■ Extrait fourni:
━━━━━━━━━━━━━━━━━━━━
Dans ce camp, il se trouvait un Maure qui avait autrefois connu mon père au Sénégal, et qui parlait un peu français ; aussitôt que le Maure l’eut reconnu, il s’écria : tiens toi Picard ! ni a pas connaître moi Amet ? à ces sons français sortis de la bouche d’un Maure, nous fûmes tous ravis d’étonnement. Mon père se rappelant un jeune orfèvre qu’il avait jadis employé au Sénégal, reconnut le Maure Amet et lui serra la main. Après que ce bon Maure eut appris notre naufrage, et à quelle extrémité notre malheureuse famille était réduite, il ne put retenir ses larmes. Ce fut peut-être la première fois, que l’on vit un Musulman répandre des pleurs sur les infortunes d’une famille chrétienne. Le Maure Amet ne se borna pas à déplorer nos malheurs : il voulut nous prouver qu’il était humain et généreux ; aussitôt une grande quantité d’eau et de lait nous fut distribuée gratis. Il construisit aussi pour notre famille, une grande tente avec des peaux de chameaux, de bœufs et de moutons, parce que sa religion ne lui permettait pas de loger des chrétiens dans la sienne. Le temps paraissait très-sombre, et l’obscurité qu’il faisait nous donnait de l’inquiétude. Amet et nos conducteurs firent allumer de grands feux pour nous rassurer. Ensuite ils nous souhaitèrent le bon soir, et se retirèrent dans leurs tentes, en nous disant : « Dormez tranquillement, le Dieu des Chrétiens est aussi celui des Musulmans ».
━━━━━━━━━━━━━━━━━━━━
■ Votre tâche: Dans l'extrait relatant la rencontre avec le Maure Amet, de quelles peaux est faite la tente qu'il construit pour la famille ? Fondez-vous uniquement sur l'extrait.

■ Données sources:
━━━━━━━━━━━━━━━━━━━━
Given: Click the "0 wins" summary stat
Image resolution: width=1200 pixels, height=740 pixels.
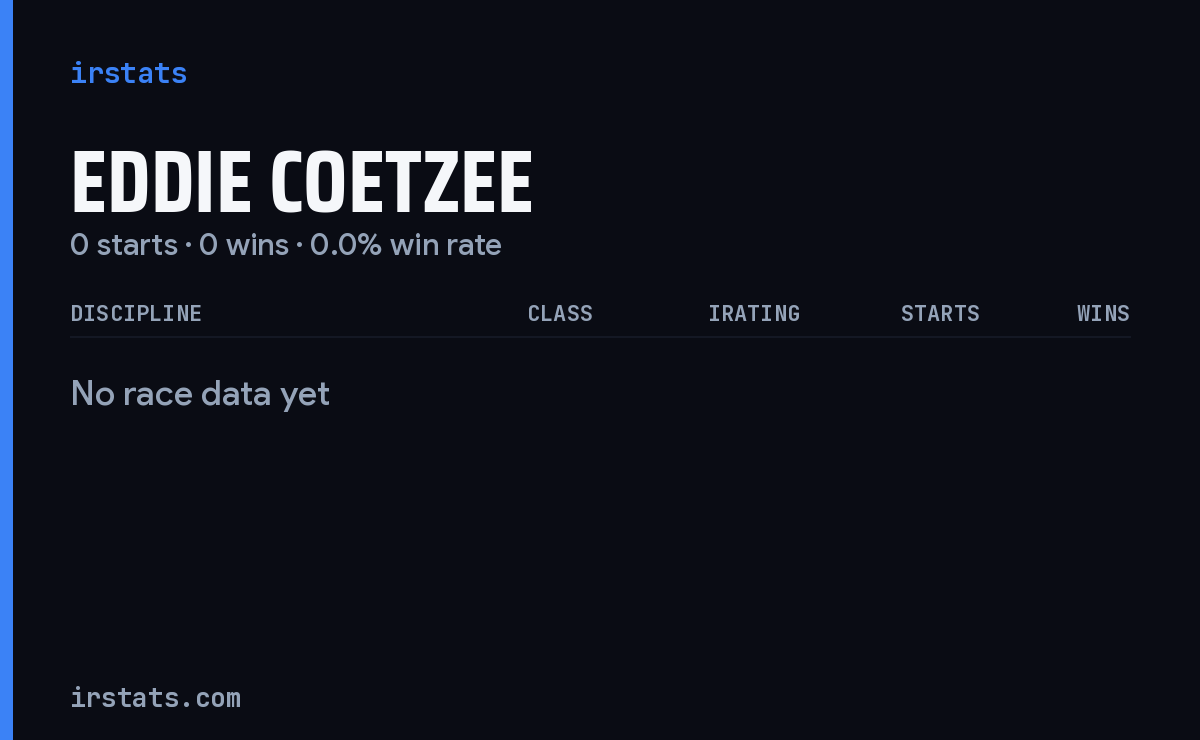Looking at the screenshot, I should (x=244, y=245).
━━━━━━━━━━━━━━━━━━━━
■ Réponse ci-dessous: Elle est faite de peaux de chameaux, de bœufs et de moutons.